Showing all posts tagged: Australian literature
Psalms For The End Of The World by Cole Haddon
10 October 2022

Psalms For The End Of The World, written by Australian-American author Cole Haddon, and published by Hachette Australia, is a novel aptly titled for the times. For more than one reason.
The first, and most obvious, is the end-of-days gloom permeating global affairs presently. The other, of all things, relates to the winners of the 2022 Nobel Prize for physics. That’s because for the overt references to the end of the world, Psalms For The End Of The World also includes — among other things — physics and quantum entanglement in the mix:
It’s 1962 and physics student Grace Pulansky believes she has met the man of her dreams, Robert Jones, while serving up slices of pecan pie at the local diner. But then the FBI shows up, with their fedoras and off-the-rack business suits, and accuses him of being a bomb-planting mass-murderer.

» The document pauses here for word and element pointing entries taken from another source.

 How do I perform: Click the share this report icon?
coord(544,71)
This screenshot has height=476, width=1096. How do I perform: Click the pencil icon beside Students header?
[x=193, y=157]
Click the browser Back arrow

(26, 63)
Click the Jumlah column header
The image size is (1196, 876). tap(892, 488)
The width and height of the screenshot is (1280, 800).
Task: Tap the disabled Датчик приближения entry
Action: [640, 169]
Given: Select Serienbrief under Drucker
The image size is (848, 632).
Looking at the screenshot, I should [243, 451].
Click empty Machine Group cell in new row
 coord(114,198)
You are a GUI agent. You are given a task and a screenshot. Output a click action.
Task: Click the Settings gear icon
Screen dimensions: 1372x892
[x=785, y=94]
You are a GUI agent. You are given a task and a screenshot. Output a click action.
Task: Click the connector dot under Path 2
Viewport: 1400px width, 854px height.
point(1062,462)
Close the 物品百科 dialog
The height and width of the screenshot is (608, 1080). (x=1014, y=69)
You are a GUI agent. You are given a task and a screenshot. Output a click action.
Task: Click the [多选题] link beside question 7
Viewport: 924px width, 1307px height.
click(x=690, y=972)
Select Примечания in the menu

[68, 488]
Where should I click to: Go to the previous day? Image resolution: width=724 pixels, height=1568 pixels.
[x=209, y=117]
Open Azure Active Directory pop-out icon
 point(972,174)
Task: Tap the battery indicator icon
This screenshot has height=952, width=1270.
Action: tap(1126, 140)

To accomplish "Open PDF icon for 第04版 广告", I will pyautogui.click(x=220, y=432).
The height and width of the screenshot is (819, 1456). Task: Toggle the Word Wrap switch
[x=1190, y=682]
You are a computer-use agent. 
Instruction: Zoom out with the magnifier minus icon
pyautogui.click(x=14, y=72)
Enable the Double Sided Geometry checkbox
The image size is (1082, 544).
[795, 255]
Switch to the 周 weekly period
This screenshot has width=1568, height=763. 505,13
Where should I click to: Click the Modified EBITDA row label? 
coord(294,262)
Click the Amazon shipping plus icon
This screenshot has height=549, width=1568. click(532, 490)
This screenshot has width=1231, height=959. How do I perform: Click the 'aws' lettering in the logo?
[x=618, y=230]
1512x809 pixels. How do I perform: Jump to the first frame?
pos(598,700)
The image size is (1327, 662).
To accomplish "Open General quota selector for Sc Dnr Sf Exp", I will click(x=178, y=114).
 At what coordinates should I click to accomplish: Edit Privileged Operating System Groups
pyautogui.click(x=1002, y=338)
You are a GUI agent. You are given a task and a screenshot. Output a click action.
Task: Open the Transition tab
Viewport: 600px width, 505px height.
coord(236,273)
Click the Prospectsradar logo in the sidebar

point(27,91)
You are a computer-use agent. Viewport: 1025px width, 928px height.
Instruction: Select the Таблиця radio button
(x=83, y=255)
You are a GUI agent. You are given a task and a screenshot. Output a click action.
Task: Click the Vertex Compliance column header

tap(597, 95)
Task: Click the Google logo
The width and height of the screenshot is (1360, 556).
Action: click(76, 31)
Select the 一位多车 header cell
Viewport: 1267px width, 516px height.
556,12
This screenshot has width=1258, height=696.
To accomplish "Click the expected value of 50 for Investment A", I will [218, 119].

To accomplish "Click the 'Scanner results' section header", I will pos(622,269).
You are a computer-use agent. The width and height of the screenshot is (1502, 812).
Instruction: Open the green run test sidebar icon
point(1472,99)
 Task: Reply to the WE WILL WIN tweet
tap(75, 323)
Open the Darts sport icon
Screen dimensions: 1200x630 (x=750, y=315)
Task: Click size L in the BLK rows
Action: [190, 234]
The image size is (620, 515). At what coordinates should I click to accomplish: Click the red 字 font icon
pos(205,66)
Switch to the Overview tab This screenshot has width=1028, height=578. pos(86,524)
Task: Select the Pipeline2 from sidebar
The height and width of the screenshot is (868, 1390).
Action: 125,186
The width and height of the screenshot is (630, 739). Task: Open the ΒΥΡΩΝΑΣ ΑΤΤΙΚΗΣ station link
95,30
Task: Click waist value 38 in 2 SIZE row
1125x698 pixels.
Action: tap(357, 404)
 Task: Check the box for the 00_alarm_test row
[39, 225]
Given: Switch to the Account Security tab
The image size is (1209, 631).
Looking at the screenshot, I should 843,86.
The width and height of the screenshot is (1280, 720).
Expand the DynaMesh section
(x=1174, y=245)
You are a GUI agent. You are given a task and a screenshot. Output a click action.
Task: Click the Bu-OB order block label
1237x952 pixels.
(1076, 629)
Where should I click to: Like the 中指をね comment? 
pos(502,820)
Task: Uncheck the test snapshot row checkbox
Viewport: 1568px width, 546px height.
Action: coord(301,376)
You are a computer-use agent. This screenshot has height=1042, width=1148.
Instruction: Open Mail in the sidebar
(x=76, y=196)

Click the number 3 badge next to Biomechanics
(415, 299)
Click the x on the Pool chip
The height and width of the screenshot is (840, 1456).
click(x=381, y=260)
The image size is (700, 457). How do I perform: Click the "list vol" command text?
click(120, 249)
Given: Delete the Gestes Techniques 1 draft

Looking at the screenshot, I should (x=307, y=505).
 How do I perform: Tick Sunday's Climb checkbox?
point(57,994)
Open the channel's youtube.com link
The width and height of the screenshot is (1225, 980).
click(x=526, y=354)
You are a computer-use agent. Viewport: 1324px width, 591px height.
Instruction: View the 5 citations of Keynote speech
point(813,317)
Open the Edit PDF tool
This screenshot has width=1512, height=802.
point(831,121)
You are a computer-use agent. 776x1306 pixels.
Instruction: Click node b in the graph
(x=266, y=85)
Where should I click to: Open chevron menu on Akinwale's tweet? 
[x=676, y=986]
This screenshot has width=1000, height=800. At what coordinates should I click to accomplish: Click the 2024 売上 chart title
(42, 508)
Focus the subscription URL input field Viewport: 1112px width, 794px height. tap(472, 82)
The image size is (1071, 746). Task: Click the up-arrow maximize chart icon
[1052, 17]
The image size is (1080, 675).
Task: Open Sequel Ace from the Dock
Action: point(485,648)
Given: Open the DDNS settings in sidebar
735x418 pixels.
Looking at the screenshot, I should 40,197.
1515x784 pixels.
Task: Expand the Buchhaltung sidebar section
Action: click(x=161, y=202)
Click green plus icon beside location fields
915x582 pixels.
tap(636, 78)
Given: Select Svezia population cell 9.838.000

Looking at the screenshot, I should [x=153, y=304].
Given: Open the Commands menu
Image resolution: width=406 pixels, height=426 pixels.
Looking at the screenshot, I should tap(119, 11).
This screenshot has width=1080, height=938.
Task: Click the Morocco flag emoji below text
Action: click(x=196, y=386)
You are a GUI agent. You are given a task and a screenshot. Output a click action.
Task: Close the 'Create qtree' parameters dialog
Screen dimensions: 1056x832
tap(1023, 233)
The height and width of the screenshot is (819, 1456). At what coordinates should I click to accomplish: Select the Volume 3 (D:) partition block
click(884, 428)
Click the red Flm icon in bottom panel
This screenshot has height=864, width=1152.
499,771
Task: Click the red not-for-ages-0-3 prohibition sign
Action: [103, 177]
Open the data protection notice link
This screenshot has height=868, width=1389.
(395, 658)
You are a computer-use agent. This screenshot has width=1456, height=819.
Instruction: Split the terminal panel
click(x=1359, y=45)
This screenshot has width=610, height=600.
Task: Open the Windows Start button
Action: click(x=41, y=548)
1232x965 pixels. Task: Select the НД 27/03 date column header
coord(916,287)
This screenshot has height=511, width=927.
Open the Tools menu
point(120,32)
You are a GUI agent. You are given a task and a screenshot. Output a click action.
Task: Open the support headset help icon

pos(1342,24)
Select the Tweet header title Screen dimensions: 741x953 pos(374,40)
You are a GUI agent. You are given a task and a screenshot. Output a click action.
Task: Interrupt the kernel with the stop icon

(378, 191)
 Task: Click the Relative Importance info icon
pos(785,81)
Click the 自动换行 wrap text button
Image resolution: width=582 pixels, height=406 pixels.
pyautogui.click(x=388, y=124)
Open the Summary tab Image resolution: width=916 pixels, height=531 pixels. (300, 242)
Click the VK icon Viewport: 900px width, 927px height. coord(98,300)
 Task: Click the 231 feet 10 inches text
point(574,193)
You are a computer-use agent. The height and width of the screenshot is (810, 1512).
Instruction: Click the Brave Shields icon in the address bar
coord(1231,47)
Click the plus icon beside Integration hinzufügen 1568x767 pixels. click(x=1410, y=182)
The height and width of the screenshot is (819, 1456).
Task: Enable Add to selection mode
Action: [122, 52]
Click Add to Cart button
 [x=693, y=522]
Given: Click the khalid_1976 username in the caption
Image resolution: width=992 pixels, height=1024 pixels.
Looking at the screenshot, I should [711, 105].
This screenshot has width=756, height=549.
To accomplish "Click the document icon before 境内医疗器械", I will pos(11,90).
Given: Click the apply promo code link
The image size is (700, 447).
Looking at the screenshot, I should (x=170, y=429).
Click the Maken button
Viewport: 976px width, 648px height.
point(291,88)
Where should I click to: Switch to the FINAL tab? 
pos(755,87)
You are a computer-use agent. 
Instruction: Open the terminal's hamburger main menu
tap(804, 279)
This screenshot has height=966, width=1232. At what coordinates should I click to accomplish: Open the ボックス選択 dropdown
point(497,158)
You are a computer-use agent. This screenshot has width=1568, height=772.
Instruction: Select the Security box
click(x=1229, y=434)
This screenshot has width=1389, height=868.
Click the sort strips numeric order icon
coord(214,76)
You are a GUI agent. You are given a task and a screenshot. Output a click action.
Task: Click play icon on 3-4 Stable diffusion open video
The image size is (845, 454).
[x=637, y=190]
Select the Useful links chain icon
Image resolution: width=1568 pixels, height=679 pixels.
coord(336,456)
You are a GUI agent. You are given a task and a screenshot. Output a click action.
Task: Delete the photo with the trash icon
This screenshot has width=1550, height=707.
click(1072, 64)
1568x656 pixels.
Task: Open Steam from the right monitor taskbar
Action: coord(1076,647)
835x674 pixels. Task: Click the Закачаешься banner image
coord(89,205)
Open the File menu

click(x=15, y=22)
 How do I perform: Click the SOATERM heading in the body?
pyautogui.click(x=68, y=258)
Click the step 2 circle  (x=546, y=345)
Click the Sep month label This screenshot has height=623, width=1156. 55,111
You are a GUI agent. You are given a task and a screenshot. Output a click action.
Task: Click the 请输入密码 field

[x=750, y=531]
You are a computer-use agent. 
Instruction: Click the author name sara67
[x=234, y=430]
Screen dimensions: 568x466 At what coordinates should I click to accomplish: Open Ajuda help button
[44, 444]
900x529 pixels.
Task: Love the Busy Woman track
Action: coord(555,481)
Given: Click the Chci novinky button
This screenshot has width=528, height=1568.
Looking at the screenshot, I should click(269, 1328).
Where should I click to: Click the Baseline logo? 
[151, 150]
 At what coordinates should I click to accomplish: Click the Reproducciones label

Finding herself on the run with Jones across America’s Southwest, the discoveries awaiting Gracie will undermine everything she knows about the universe. Her story will reveal how scores of lives — an identity-swapping rock star, a mourning lover in ancient China, Nazi hunters in pursuit of a terrible secret, a crazed artist in pre-revolutionary France, an astronaut struggling with a turbulent interplanetary future, and many more — are interconnected across space and time by love, grief, and quantum entanglement.
With a timeline spanning centuries, and incorporating the stories of multiple characters, Psalms For The End Of The World seems to have something for everyone, be they fans of crime, science fiction, fantasy, or historical fiction.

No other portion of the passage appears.